Il y a dix ans, Katrina a frappé la Nouvelle-Orléans, il y a dix ans, Banksy est passé sur les traces de l’ouragan, il y a dix ans, Anthony était fauché. Il y a dix ans, Anthony a joyeusement craché sur ses principes, et a décrété que les œuvres de Banksy devaient être préservées, il y a dix ans, il s’est dit qu’avec une seule œuvre de Banksy, il se ferait pas mal de fric. Le voilà donc qui retrace le parcours de l’artiste inconnu, retrouve les murs ornés de sa marque et se met en tête de les desceller. Préservation du patrimoine ou vol pur et simple, la question morale n’est qu’à peine effleurée, mais c’est son évocation qui sauve le film du simple délire égotiste.

 

 La présence d’Anthony Sneed questionne la paternité du film, mais une autre question nous intéresse. Quid de la présence de Frank Henenlotter ? Non sans une certaine ironie, la conclusion de l’épopée ramène Anthony à son discours premier : une armada de critiques d’art lui rappelle justement que sorti de son contexte, le message de l’œuvre s’en trouve biaisé alors qu’il fait toute sa valeur. Ce qui valait 200 000 $ sur un mur inaccessible, ruine témoignant d’une catastrophe et de la situation humanitaire qui en découle, ne vaut plus rien dès lors qu’il est ramené à la portée de ceux qui sont à l’abri. « This is shit » assène une experte sans ménagement, se faisant porte-parole de celui qui tient la caméra.

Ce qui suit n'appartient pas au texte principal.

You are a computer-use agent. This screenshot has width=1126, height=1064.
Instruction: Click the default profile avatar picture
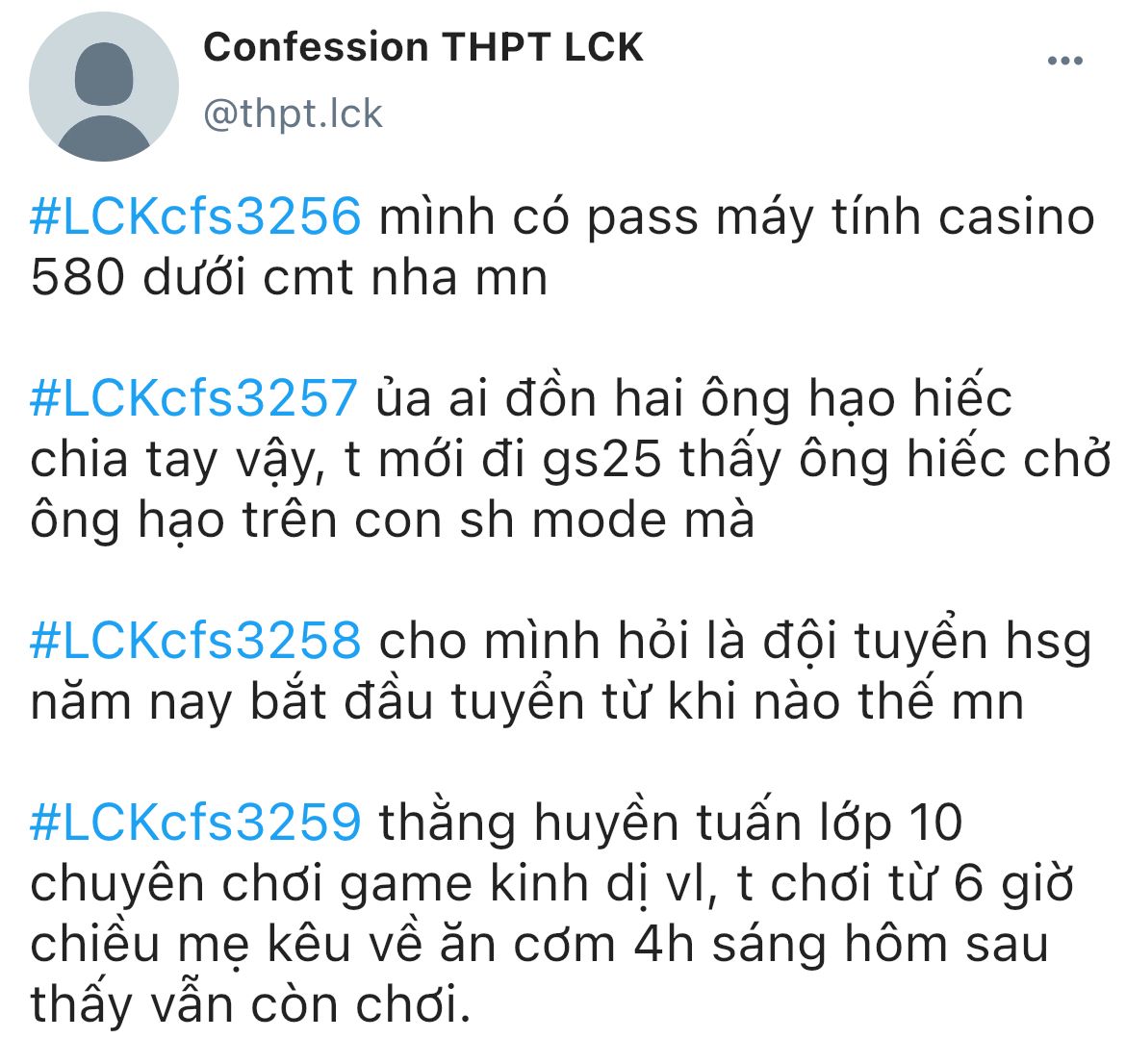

CHASING BANKSY n’est pas une expérience cinématographique renversante, loin de là. Si la comédie fonctionne correctement, si de temps à autre, un peu de la folie d’Henenlotter contamine l’univers de Sneed, l’impression de regarder un projet conçu le cul entre deux chaises ne nous quitte jamais vraiment. Indéniablement le film en lui-même ne vaut rien, car aucune de ses qualités intrinsèques ne nous apparaît immédiatement. Il n’est pas différent de ce « Trumpet Boy » de Banksy (ou de sa reproduction pour les besoins du film) dont les qualités ne déterminent en aucun cas la valeur, celle-ci étant tributaire du contexte de création et « d’exposition ». Le film ne vaut que pour la démarche de celui qui rendait hommage à ses modèles en leur dédiant ses midnight movies, et qui décide de faire un film sur celui qui par amour pour son idole a décidé de  « voler » son travail avec les meilleures intentions, Prométhée foiré.

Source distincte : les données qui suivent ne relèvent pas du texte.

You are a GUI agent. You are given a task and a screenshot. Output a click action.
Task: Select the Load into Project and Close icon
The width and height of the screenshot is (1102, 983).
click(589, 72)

Dès lors, le vertige que suscite le film n’est pas le résultat de ses images, mais de cette imbrication. Henenlotter s’est excisé un instant de l’underground pour mieux en parler, s’il a trouvé l’issue de secours ce n’est pas pour voir l’extérieur, c’est pour se laisser distraire par une petite lucarne par laquelle il observe ceux qui courent dans l’escalier. Le chemin d’Henenlotter le conduit dans un entre-deux sols, un underground qui parle de lui-même, un dispositif méta, qui dynamite les principes de l’avant-garde en se bornant à raconter une histoire… l’anti-transgression, c’est rigolo, sans plus. Le plus drôle reste encore l’homme qui ne veut être de nulle part et qui préfère encore qu’on appelle son art de l’exploitation, c’est lui qu’on veut. Alors Frank, parlez-moi de vous plutôt, à ce qui y est destiné je préfère de loin ce qui sort de la cave, ou du panier d’osier.

Gabriel Carton

Posted by Pete Pendulum 2 Comments

2 comments

  • Excellente prose, très agréable à lire. Après une longue absence, Henenlotter est de retour mais en petite forme visiblement. J’ignorais totalement l’existence de ce dernier cru, à priori fort dispensable

    • Scopophilia Scopophilia dit :

      Merci du compliment ! On ne se trouve certes pas en face du Henenlotter des grands jours, mais il s’agit quand même d’un film qui trouve une place cohérente dans son oeuvre et qui, du coup, mérite un coup d’œil.